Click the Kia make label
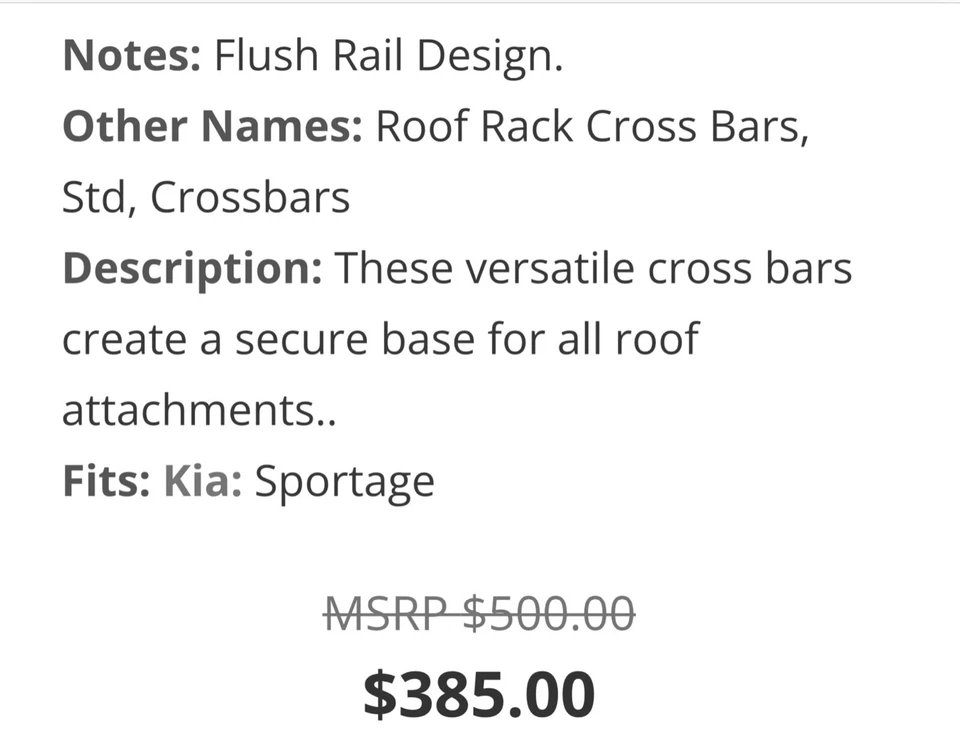The height and width of the screenshot is (745, 960). pyautogui.click(x=202, y=482)
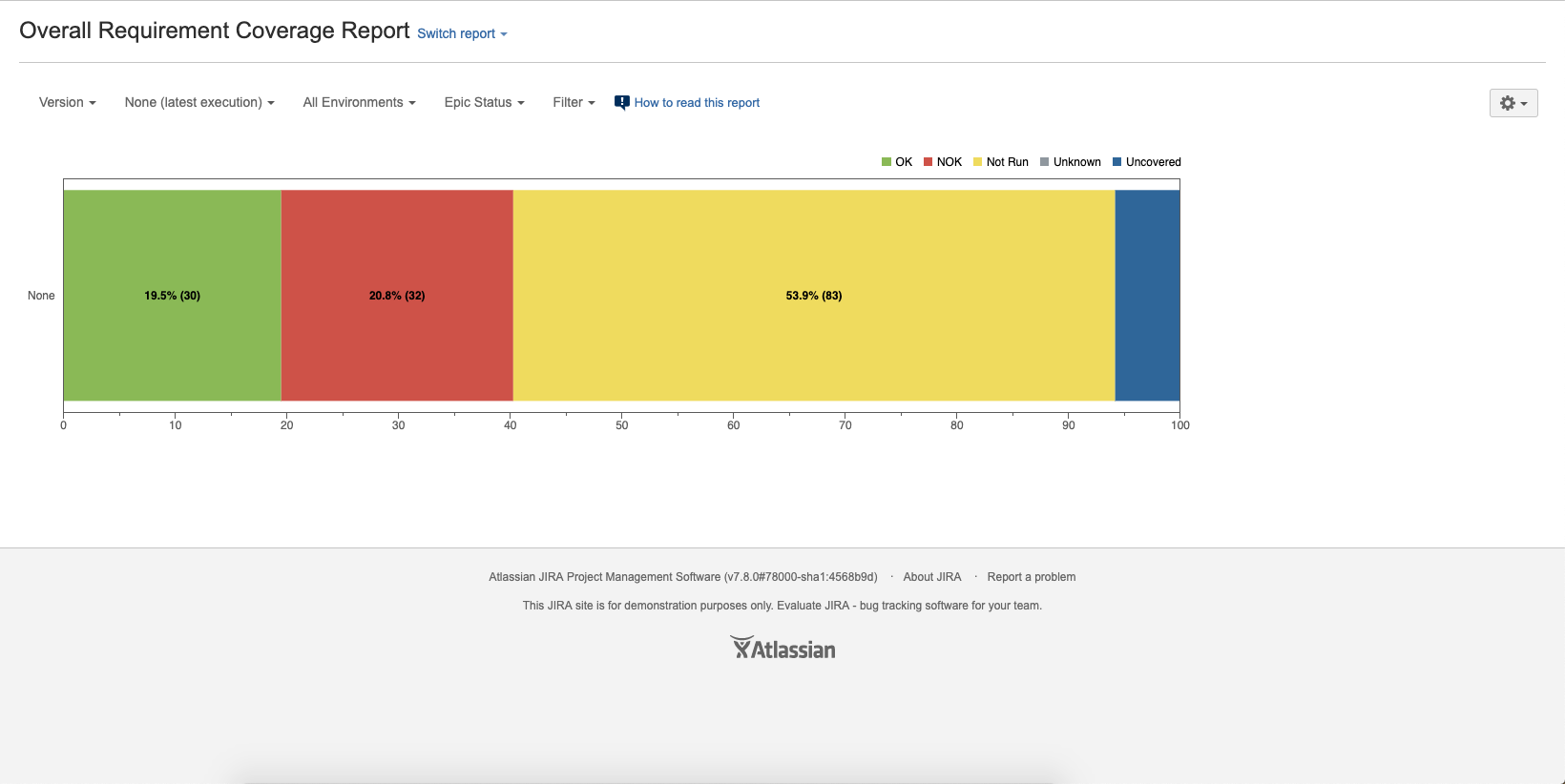Click the Atlassian logo in footer
The image size is (1565, 784).
click(x=782, y=649)
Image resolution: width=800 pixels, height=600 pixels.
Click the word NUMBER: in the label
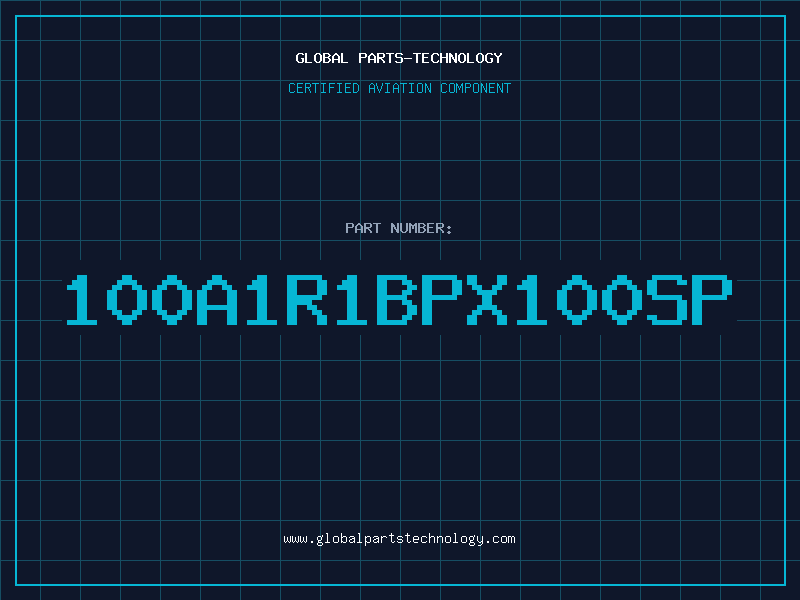point(421,228)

********

Reproduce every record above exactly as given, excluding pictures from the result.

### RESPONSE TO THE TASK
Click the Kia make label
The height and width of the screenshot is (745, 960). pyautogui.click(x=202, y=482)
Click the Atlassian logo in footer
The image size is (1565, 784).
click(x=782, y=649)
Image resolution: width=800 pixels, height=600 pixels.
Click the word NUMBER: in the label
point(421,228)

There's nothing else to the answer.